There’s a new story in Billboard that features songwriter Ray Fulcher, and he shares how he first got his start in country music.
And when you look at the timeline of all the things that went right for Fulcher, you have to assume that fate was somehow always on his side.
Starting all the way back in 1977.
1977: Eric Church is born.
1985: Ray Fulcher is born.
1990: Luke Combs is born.
2006: Fulcher’s friends at the University of Georgia drag him to a Church concert at the Georgia Theatre. “He played a song called ‘Lightning’ off his very first album,” Fulcher told Billboard. “It’s just like, everything in life made sense: I don’t know what he did to me, but I (realized) I have to make people feel that way. He made me feel like that’s my purpose in life.”
2006: Just a week after that concert, Fulcher buys his first guitar.
2009: Combs, too, discovers the power of Church while he was at Appalachian State University. “I listened to Carolina, and I fell in love. Then I went and bought his older one, Sinners Like Me.

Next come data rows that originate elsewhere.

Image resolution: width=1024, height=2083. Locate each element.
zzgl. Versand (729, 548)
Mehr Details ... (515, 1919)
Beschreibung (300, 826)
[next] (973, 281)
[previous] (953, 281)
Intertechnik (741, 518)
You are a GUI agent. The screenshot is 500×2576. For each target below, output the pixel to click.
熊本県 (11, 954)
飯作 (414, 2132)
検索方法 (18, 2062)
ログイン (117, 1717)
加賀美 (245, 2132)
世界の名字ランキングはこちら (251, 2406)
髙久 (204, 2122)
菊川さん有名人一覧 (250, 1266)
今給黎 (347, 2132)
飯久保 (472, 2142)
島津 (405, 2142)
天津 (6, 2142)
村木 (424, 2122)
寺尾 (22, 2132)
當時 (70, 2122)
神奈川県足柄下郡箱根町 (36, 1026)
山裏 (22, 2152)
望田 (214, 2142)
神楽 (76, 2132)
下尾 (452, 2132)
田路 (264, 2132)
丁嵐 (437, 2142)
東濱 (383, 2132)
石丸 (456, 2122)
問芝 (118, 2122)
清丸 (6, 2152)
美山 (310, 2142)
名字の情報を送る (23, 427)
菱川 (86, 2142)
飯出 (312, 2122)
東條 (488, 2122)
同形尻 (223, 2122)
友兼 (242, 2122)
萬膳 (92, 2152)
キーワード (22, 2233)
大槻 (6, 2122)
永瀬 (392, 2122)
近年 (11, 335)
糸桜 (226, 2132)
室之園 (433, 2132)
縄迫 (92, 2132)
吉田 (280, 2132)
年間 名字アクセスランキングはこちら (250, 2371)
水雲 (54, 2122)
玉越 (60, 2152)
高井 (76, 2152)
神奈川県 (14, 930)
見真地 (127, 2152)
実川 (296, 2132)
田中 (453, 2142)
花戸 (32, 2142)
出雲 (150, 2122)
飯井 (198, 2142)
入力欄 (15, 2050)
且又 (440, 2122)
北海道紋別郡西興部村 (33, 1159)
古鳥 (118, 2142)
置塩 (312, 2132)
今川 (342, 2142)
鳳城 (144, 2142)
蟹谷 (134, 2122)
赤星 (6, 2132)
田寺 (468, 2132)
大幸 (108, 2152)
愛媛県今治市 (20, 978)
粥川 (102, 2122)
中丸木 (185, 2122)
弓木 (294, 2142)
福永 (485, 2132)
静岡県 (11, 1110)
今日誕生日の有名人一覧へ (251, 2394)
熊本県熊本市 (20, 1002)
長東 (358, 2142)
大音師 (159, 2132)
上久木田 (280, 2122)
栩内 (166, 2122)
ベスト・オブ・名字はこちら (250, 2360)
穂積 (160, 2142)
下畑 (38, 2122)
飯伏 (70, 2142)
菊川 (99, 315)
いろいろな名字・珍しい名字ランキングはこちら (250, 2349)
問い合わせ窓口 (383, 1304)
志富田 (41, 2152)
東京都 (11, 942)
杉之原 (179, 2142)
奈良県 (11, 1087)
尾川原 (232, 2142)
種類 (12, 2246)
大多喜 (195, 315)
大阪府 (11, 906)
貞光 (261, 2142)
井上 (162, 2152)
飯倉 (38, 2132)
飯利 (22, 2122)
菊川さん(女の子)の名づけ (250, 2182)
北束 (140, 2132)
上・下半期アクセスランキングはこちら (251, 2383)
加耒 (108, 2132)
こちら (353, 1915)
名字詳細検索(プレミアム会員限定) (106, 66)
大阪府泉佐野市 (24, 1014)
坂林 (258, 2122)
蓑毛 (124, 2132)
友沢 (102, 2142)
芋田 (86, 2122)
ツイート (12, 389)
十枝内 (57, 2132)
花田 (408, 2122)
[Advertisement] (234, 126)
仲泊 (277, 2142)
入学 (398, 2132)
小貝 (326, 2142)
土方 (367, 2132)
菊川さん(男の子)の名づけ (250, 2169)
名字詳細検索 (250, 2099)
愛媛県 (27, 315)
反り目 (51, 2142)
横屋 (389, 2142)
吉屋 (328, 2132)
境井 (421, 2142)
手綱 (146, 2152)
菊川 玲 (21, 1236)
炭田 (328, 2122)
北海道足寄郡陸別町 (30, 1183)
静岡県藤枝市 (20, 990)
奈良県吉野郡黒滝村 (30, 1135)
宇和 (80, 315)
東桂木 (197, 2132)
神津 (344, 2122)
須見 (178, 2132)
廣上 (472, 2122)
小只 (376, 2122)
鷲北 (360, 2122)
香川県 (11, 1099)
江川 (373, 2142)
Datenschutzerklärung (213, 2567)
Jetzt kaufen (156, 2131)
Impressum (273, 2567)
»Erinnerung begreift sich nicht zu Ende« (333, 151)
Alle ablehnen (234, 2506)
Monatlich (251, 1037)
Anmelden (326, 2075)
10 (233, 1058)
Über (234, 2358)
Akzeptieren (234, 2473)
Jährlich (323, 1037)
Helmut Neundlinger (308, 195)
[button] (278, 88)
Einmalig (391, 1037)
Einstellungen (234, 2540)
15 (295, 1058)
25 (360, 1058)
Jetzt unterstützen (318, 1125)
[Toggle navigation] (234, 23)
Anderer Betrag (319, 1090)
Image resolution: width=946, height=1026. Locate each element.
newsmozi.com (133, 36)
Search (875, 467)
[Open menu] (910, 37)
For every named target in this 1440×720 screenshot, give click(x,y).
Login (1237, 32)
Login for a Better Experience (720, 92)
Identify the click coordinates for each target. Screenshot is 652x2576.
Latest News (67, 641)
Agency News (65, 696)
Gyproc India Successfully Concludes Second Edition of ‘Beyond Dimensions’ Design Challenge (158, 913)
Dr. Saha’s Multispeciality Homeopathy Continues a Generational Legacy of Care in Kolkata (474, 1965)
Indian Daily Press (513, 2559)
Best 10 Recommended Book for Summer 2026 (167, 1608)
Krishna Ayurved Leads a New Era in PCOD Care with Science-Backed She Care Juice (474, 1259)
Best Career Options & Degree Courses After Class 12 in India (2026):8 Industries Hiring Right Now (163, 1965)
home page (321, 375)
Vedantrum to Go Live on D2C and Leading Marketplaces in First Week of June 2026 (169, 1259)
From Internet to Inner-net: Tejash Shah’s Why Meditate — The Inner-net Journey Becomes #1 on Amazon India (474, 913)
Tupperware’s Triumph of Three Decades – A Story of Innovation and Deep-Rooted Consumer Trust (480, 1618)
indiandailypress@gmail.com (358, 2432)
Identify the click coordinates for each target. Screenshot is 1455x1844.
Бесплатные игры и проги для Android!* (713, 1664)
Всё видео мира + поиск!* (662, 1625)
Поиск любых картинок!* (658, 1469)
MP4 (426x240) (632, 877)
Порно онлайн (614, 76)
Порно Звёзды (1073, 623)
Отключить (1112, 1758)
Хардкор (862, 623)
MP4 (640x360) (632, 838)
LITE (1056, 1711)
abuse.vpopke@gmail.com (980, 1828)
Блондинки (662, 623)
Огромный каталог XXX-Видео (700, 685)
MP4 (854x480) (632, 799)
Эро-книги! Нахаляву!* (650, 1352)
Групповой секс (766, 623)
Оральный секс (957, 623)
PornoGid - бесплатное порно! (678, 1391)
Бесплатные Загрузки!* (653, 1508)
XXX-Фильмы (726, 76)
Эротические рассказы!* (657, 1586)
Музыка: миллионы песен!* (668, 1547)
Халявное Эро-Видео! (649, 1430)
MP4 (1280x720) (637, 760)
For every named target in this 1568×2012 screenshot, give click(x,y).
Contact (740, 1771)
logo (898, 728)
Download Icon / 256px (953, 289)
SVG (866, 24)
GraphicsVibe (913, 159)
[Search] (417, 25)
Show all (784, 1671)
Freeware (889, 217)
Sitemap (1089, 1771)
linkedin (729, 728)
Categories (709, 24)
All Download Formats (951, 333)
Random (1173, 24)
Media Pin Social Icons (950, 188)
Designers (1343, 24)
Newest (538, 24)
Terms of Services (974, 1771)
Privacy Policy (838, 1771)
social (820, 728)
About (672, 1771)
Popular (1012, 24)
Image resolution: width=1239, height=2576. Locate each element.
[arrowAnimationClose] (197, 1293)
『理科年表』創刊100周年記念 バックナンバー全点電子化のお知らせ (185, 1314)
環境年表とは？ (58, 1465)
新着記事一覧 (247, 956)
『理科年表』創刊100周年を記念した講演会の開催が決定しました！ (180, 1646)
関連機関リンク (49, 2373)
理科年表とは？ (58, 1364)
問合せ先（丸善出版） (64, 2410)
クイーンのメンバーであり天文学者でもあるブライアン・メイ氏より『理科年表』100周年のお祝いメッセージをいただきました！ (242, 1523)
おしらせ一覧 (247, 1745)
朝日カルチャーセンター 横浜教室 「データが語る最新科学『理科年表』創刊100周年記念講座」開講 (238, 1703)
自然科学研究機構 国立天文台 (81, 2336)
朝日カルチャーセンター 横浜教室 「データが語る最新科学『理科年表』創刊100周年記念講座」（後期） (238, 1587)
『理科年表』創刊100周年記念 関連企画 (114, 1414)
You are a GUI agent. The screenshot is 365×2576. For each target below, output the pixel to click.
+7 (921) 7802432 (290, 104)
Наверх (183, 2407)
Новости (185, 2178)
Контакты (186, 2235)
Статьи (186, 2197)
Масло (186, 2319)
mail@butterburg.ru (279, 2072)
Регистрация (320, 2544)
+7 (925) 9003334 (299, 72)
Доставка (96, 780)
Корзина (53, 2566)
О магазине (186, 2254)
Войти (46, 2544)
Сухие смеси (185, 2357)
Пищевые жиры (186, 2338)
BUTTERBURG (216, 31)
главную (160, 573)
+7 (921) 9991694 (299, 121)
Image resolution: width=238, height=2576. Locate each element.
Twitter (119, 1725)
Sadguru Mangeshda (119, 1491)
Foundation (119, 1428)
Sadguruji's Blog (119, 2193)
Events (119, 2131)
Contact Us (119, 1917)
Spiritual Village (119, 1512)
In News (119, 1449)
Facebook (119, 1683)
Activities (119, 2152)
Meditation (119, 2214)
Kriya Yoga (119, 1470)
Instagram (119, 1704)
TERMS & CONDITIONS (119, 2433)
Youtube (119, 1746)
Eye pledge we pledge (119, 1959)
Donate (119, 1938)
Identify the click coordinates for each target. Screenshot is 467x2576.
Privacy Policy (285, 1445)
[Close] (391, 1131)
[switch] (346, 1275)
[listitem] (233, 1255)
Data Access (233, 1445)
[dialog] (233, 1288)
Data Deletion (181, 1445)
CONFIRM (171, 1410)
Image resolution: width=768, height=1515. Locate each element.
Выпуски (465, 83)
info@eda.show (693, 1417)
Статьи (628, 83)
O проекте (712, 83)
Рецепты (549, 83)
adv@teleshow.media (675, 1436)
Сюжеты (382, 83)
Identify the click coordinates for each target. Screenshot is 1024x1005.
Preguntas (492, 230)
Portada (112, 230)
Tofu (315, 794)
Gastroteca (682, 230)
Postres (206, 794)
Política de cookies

I got obsessed with the songwriting and the artistry of everything he’d done,” Combs told me at the end of 2018.
2014: At 28 years old, Fulcher moves himself and his guitar(s) to Nashville and moved in with the one person he knew in town. “I had every reason in the world to stay home, but I remember that moment of being like, ‘Can I wake up at 40-years-old one day and wonder what if?’ And for me it was, ‘No I can’t.’”
2014: Fulcher meets and becomes friends with Luke Combs.
2016: At a writers’ round in Nashville, Combs’ manager Chris Kappy invited Lynn Oliver-Cline, the founder/CEO of River House, who ultimately gave Fulcher a publishing deal.
2016: Fulcher writes what he considers his first good song. (It might have been “Beer Can,” because that one is a very, very good song and was the first one he ever wrote with Combs and James McNair.)
2017: Combs releases his debut album with eight of Fulcher’s songs on it.
2019: Combs releases his second album, again with eight of Fulcher’s songs on it.
2019: Combs, Fulcher and Tyler Reeve co-write “Does to Me,” which Combs then records with Church.
2019: Fulcher releases his own music on his EP Somebody Like Me.
2020: Combs tells Billboard that he and Ray have been tight for a long time. “I think that’s an important part of (songwriting): building chemistry with people that you write with and being able to trust them,” Combs said. “Something that I think is often underappreciated is the connection you have with somebody as a person, as a friend, in the songwriting room.”
2020: Fulcher heads out on the road to back Matt Stell on his Everywhere But On Tour.
You can catch Fulcher live with Stell on Friday (Jan. 24) at Moonshine Flats in San Diego, CA.